▶ Your goal: Render the lines below as a JSON list of strings, one string per line, leaving out blank lines.

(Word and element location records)
<<<<

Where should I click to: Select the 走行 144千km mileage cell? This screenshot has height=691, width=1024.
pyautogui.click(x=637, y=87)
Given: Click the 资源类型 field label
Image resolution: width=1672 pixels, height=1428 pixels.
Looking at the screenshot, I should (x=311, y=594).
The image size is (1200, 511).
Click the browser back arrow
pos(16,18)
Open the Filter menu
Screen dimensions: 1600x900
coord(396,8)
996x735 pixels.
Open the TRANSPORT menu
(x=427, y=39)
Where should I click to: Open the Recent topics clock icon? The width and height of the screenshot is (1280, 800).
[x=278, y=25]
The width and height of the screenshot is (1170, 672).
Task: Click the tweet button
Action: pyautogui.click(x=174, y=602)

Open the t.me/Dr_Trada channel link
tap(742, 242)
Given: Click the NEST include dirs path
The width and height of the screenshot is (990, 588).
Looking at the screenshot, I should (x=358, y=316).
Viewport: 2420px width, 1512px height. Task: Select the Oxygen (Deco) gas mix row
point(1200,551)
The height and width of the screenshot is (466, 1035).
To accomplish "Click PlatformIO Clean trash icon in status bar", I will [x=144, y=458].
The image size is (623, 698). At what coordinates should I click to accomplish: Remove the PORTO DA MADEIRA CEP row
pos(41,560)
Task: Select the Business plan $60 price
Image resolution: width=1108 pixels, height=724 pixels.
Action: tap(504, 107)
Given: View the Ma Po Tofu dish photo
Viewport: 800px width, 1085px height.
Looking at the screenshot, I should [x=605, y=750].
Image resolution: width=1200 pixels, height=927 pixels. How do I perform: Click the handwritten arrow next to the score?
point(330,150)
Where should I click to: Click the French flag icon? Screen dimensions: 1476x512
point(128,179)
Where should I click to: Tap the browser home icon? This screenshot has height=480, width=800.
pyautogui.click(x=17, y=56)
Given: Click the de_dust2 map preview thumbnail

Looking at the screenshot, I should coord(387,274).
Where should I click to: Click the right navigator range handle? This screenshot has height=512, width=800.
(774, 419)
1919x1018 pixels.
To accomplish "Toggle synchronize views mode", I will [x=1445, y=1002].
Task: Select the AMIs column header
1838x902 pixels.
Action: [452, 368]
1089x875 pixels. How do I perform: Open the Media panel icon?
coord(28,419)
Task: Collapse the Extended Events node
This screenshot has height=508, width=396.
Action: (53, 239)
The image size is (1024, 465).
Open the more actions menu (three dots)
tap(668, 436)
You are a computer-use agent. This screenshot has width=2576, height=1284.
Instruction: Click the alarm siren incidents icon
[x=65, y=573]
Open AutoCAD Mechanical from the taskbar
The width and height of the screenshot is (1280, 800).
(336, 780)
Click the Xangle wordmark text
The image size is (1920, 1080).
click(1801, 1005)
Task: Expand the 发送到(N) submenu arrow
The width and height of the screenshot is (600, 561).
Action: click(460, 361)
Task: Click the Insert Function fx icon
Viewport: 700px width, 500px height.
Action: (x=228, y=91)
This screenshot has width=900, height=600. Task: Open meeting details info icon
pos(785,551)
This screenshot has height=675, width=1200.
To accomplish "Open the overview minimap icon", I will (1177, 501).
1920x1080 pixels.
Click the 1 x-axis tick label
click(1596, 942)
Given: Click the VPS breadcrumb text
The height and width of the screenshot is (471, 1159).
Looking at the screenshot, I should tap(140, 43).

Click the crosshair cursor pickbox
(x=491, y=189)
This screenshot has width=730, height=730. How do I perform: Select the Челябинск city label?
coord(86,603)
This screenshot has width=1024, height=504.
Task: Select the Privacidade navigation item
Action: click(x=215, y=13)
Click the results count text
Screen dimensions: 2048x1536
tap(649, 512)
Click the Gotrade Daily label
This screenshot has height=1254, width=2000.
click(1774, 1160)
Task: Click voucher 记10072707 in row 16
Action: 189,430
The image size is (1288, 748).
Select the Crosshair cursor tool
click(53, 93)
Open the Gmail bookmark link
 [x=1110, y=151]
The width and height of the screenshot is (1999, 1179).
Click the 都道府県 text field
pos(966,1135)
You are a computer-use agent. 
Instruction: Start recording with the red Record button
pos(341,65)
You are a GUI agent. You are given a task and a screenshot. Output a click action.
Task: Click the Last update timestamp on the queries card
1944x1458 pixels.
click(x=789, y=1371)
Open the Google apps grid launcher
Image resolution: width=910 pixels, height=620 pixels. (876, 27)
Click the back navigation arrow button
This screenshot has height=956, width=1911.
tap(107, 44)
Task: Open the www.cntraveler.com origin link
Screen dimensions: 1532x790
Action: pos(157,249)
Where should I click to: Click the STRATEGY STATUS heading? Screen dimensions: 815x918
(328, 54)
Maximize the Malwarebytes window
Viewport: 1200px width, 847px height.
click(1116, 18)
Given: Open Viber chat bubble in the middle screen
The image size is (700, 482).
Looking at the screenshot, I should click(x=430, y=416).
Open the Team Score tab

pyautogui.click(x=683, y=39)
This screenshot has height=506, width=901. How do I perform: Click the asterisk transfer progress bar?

>>>>

▶ Reply:
[
  "Where should I click to: Select the 走行 144千km mileage cell? This screenshot has height=691, width=1024.",
  "pyautogui.click(x=637, y=87)",
  "Given: Click the 资源类型 field label",
  "Image resolution: width=1672 pixels, height=1428 pixels.",
  "Looking at the screenshot, I should (x=311, y=594).",
  "The image size is (1200, 511).",
  "Click the browser back arrow",
  "pos(16,18)",
  "Open the Filter menu",
  "Screen dimensions: 1600x900",
  "coord(396,8)",
  "996x735 pixels.",
  "Open the TRANSPORT menu",
  "(x=427, y=39)",
  "Where should I click to: Open the Recent topics clock icon? The width and height of the screenshot is (1280, 800).",
  "[x=278, y=25]",
  "The width and height of the screenshot is (1170, 672).",
  "Task: Click the tweet button",
  "Action: pyautogui.click(x=174, y=602)",
  "Open the t.me/Dr_Trada channel link",
  "tap(742, 242)",
  "Given: Click the NEST include dirs path",
  "The width and height of the screenshot is (990, 588).",
  "Looking at the screenshot, I should (x=358, y=316).",
  "Viewport: 2420px width, 1512px height. Task: Select the Oxygen (Deco) gas mix row",
  "point(1200,551)",
  "The height and width of the screenshot is (466, 1035).",
  "To accomplish \"Click PlatformIO Clean trash icon in status bar\", I will [x=144, y=458].",
  "The image size is (623, 698). At what coordinates should I click to accomplish: Remove the PORTO DA MADEIRA CEP row",
  "pos(41,560)",
  "Task: Select the Business plan $60 price",
  "Image resolution: width=1108 pixels, height=724 pixels.",
  "Action: tap(504, 107)",
  "Given: View the Ma Po Tofu dish photo",
  "Viewport: 800px width, 1085px height.",
  "Looking at the screenshot, I should [x=605, y=750].",
  "Image resolution: width=1200 pixels, height=927 pixels. How do I perform: Click the handwritten arrow next to the score?",
  "point(330,150)",
  "Where should I click to: Click the French flag icon? Screen dimensions: 1476x512",
  "point(128,179)",
  "Where should I click to: Tap the browser home icon? This screenshot has height=480, width=800.",
  "pyautogui.click(x=17, y=56)",
  "Given: Click the de_dust2 map preview thumbnail",
  "Looking at the screenshot, I should coord(387,274).",
  "Where should I click to: Click the right navigator range handle? This screenshot has height=512, width=800.",
  "(774, 419)",
  "1919x1018 pixels.",
  "To accomplish \"Toggle synchronize views mode\", I will [x=1445, y=1002].",
  "Task: Select the AMIs column header",
  "1838x902 pixels.",
  "Action: [452, 368]",
  "1089x875 pixels. How do I perform: Open the Media panel icon?",
  "coord(28,419)",
  "Task: Collapse the Extended Events node",
  "This screenshot has height=508, width=396.",
  "Action: (53, 239)",
  "The image size is (1024, 465).",
  "Open the more actions menu (three dots)",
  "tap(668, 436)",
  "You are a computer-use agent. This screenshot has width=2576, height=1284.",
  "Instruction: Click the alarm siren incidents icon",
  "[x=65, y=573]",
  "Open AutoCAD Mechanical from the taskbar",
  "The width and height of the screenshot is (1280, 800).",
  "(336, 780)",
  "Click the Xangle wordmark text",
  "The image size is (1920, 1080).",
  "click(1801, 1005)",
  "Task: Expand the 发送到(N) submenu arrow",
  "The width and height of the screenshot is (600, 561).",
  "Action: click(460, 361)",
  "Task: Click the Insert Function fx icon",
  "Viewport: 700px width, 500px height.",
  "Action: (x=228, y=91)",
  "This screenshot has width=900, height=600. Task: Open meeting details info icon",
  "pos(785,551)",
  "This screenshot has height=675, width=1200.",
  "To accomplish \"Open the overview minimap icon\", I will (1177, 501).",
  "1920x1080 pixels.",
  "Click the 1 x-axis tick label",
  "click(1596, 942)",
  "Given: Click the VPS breadcrumb text",
  "The height and width of the screenshot is (471, 1159).",
  "Looking at the screenshot, I should tap(140, 43).",
  "Click the crosshair cursor pickbox",
  "(x=491, y=189)",
  "This screenshot has width=730, height=730. How do I perform: Select the Челябинск city label?",
  "coord(86,603)",
  "This screenshot has width=1024, height=504.",
  "Task: Select the Privacidade navigation item",
  "Action: click(x=215, y=13)",
  "Click the results count text",
  "Screen dimensions: 2048x1536",
  "tap(649, 512)",
  "Click the Gotrade Daily label",
  "This screenshot has height=1254, width=2000.",
  "click(1774, 1160)",
  "Task: Click voucher 记10072707 in row 16",
  "Action: 189,430",
  "The image size is (1288, 748).",
  "Select the Crosshair cursor tool",
  "click(53, 93)",
  "Open the Gmail bookmark link",
  " [x=1110, y=151]",
  "The width and height of the screenshot is (1999, 1179).",
  "Click the 都道府県 text field",
  "pos(966,1135)",
  "You are a computer-use agent. ",
  "Instruction: Start recording with the red Record button",
  "pos(341,65)",
  "You are a GUI agent. You are given a task and a screenshot. Output a click action.",
  "Task: Click the Last update timestamp on the queries card",
  "1944x1458 pixels.",
  "click(x=789, y=1371)",
  "Open the Google apps grid launcher",
  "Image resolution: width=910 pixels, height=620 pixels. (876, 27)",
  "Click the back navigation arrow button",
  "This screenshot has height=956, width=1911.",
  "tap(107, 44)",
  "Task: Open the www.cntraveler.com origin link",
  "Screen dimensions: 1532x790",
  "Action: pos(157,249)",
  "Where should I click to: Click the STRATEGY STATUS heading? Screen dimensions: 815x918",
  "(328, 54)",
  "Maximize the Malwarebytes window",
  "Viewport: 1200px width, 847px height.",
  "click(1116, 18)",
  "Given: Open Viber chat bubble in the middle screen",
  "The image size is (700, 482).",
  "Looking at the screenshot, I should click(x=430, y=416).",
  "Open the Team Score tab",
  "pyautogui.click(x=683, y=39)",
  "This screenshot has height=506, width=901. How do I perform: Click the asterisk transfer progress bar?"
]